20周年、これまでの歩み
2016年は「PostgreSQL」と命名されてから20年となる。20年でも十分長いが、ソースコードで見るとおよそ30年の歴史がある。イベント基調講演でPostgreSQLの歴史を解説したのはピーター・ハルデンベルグ(Peter van Hardenberg)氏。Heroku PostgreSQLチーム創設メンバーの一人で、PostgreSQLに詳しい。
70年代にエドガー・F・コッド(Edgar F. Codd)博士がリレーショナルデータベース理論を考案し、実際に作られた製品の一つにIngresがある。名前の由来は「INteractive Graphics REtrieval System」。SybaseやMicrosoft SQL ServerもこのIngresの流れをくむ。
1985年、カルフォルニア大学バークレー校のマイケル・ストーンブレーカー博士らがIngresの後継としてPostgresの設計を発表。ここが実質的にはPostgreSQLのスタート地点と考えていいだろう。1989年に最初のバージョンとなるPostgres 1.0が限定的にリリースされ、1994年にはPostgres 4.2へと到達すると同時に大学における研究プロジェクトとしては終了した。
このころ独自のクエリー言語に課題を抱えていた。当時の関係者らは「Postgresが持つクエリー言語はいいエンジンだが、クルマに例えたらステアリングではなくノブとレバーで運転するようなもの」と考えていた。つまり、操作しづらい。そこで同大学の大学院生らがクエリー言語をSQLに置き換え「Postgres95」を公開した。
SQLに対応したものの、Postgres95(Postgresのバージョンの流れだと5.0に相当する)はまだ性能や信頼性に課題があった。また開発者は少ないことも課題となっていた。そこで1996年ごろからFreeBSDなどを参考に、コアチームやコミッターなど役割分担して開発を進めていく体制を整えるようになった。
1995年に大学の研究プロジェクトから離れ、あらためて「Postgres95」としたものの、コミュニティ内で「次の名前はどうする?Postgres96?Postgres V6?」と議論になった。結果的にはSQLに対応していることもあり、1996年末に正式に「PostgreSQL」と決定し、バージョン番号はPostgres時の数字を引き継いで進めることにした。それが20年前。
コミュニティという体制にしても「PostgreSQL」という名前にしても、現在につながる形になったのはこの1996年から。20年が過ぎ、今でもPostgreSQLを発展させているのはグローバルなコミュニティだ。メーリングリストを介して世界中の参加者と意見交換し、コンセンサスを重視する風土を育て、開発を進めてきた。
PostgreSQLと改名した翌月の1997年1月、最初のバージョンPostgreSQL 6.0がリリースされた。

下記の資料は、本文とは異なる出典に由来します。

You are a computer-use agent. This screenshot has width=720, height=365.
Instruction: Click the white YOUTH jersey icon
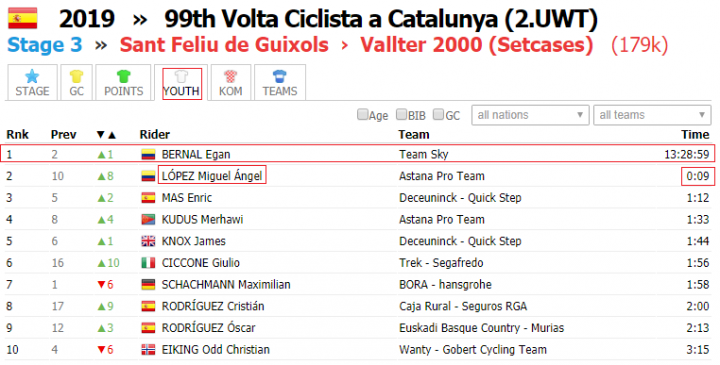click(x=181, y=76)
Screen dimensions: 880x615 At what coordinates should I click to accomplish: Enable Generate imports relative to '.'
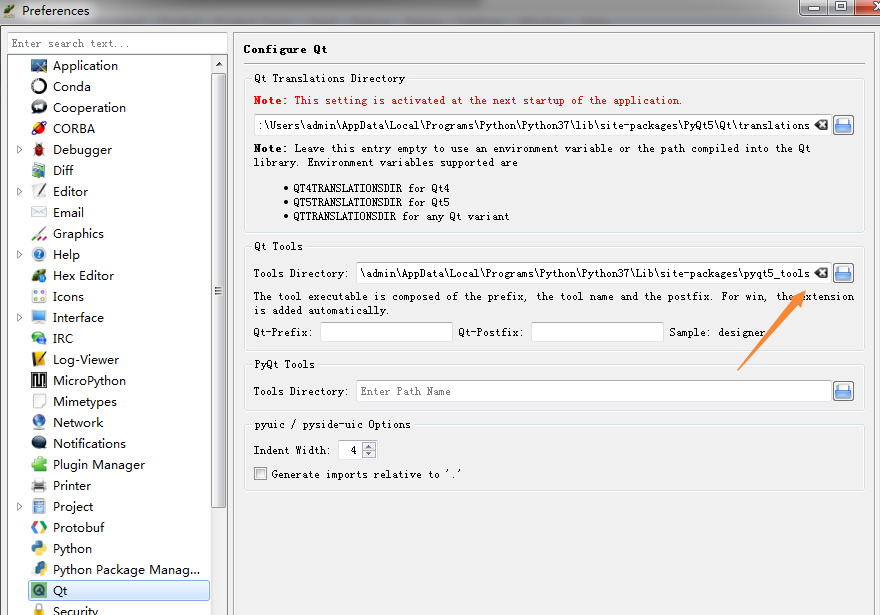tap(261, 474)
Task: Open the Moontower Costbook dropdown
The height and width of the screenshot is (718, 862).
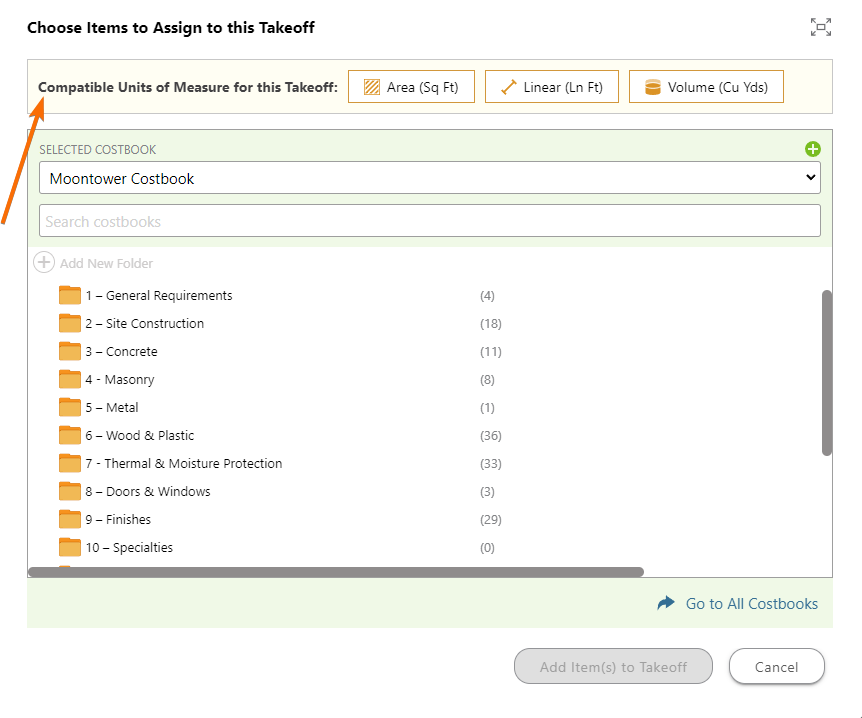Action: (x=430, y=179)
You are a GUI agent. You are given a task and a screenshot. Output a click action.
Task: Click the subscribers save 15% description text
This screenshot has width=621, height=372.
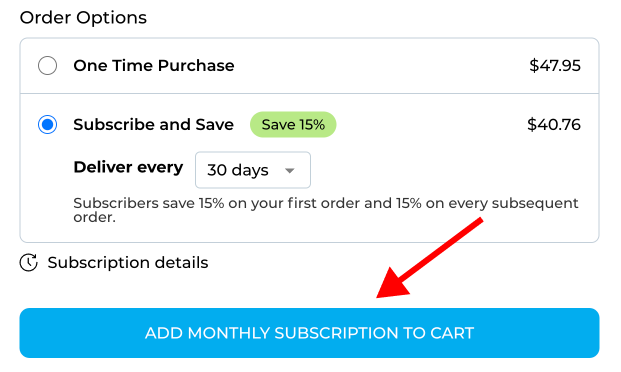coord(326,210)
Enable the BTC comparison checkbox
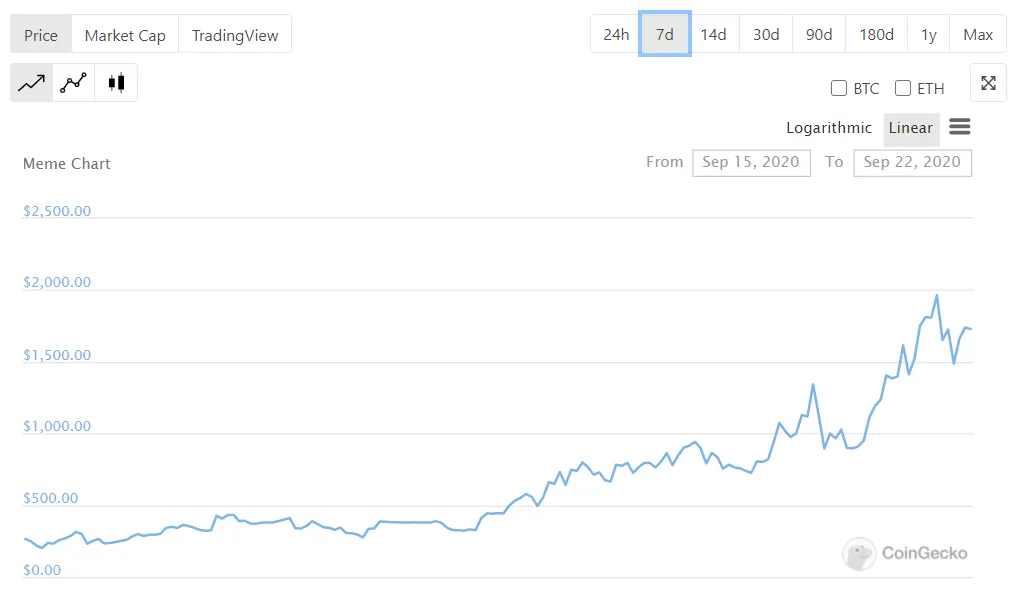This screenshot has width=1012, height=596. (839, 88)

6.5ではMVCC(MultiVersion Concurrency Control:多版型同時実行制御)で性能向上させることや日本語などマルチバイト対応が進められてきた。
ここでハルデンベルク氏は「安心して。ここから全てのリリースノートを見直すことはしないよ」と言い、話題を各バージョンの新機能にするのではなく、ビジネスに切り替えた。

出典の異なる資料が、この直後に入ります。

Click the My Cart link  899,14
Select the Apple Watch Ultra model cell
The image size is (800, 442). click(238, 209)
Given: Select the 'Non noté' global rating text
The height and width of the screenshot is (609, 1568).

2000年前後からPostgreSQLでビジネスをする企業がいくつか生まれた。最初に生まれたのは「PostgreSQL Inc」。コミュニティファウンダーなどが1997年に創設したが、ビジネス的には成功せずひっそりと姿を消した。続けて2000年には「Great Bridge Inc」が生まれた。「データベースのレッドハットになる」と目指し、同年の「25 Coolest Global Companies」に選出されたものの、同じく長くは続かなかった。ようやく機が熟したのか、2004年に生まれたEnterpriseDB社は現在も健在だ。PostgreSQLの開発者たちを抱え、企業向けサポートでビジネスを進めている。こうした起業の動きもPostgreSQLの歴史と無縁ではない。